**WHAT TO WORK ON**
Emit a verbatim copy of the lines running from the line with "Where should I" through the end of the material below.

**DATA**
"""

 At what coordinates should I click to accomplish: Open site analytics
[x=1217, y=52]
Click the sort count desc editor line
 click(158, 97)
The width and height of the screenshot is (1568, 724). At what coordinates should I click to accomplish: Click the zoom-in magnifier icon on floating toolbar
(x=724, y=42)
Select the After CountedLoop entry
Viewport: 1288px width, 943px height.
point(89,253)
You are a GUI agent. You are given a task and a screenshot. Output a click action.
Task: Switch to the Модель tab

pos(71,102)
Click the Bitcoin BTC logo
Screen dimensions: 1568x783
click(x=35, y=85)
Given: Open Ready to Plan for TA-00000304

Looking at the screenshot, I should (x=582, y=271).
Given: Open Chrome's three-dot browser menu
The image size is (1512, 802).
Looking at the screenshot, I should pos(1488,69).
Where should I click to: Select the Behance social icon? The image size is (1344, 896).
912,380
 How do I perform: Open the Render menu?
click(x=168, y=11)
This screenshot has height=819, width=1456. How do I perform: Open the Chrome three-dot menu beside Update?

"""

**RESPONSE TO THE TASK**
Where should I click to: Select the Behance social icon? The image size is (1344, 896).
912,380
 How do I perform: Open the Render menu?
click(x=168, y=11)
This screenshot has height=819, width=1456. How do I perform: Open the Chrome three-dot menu beside Update?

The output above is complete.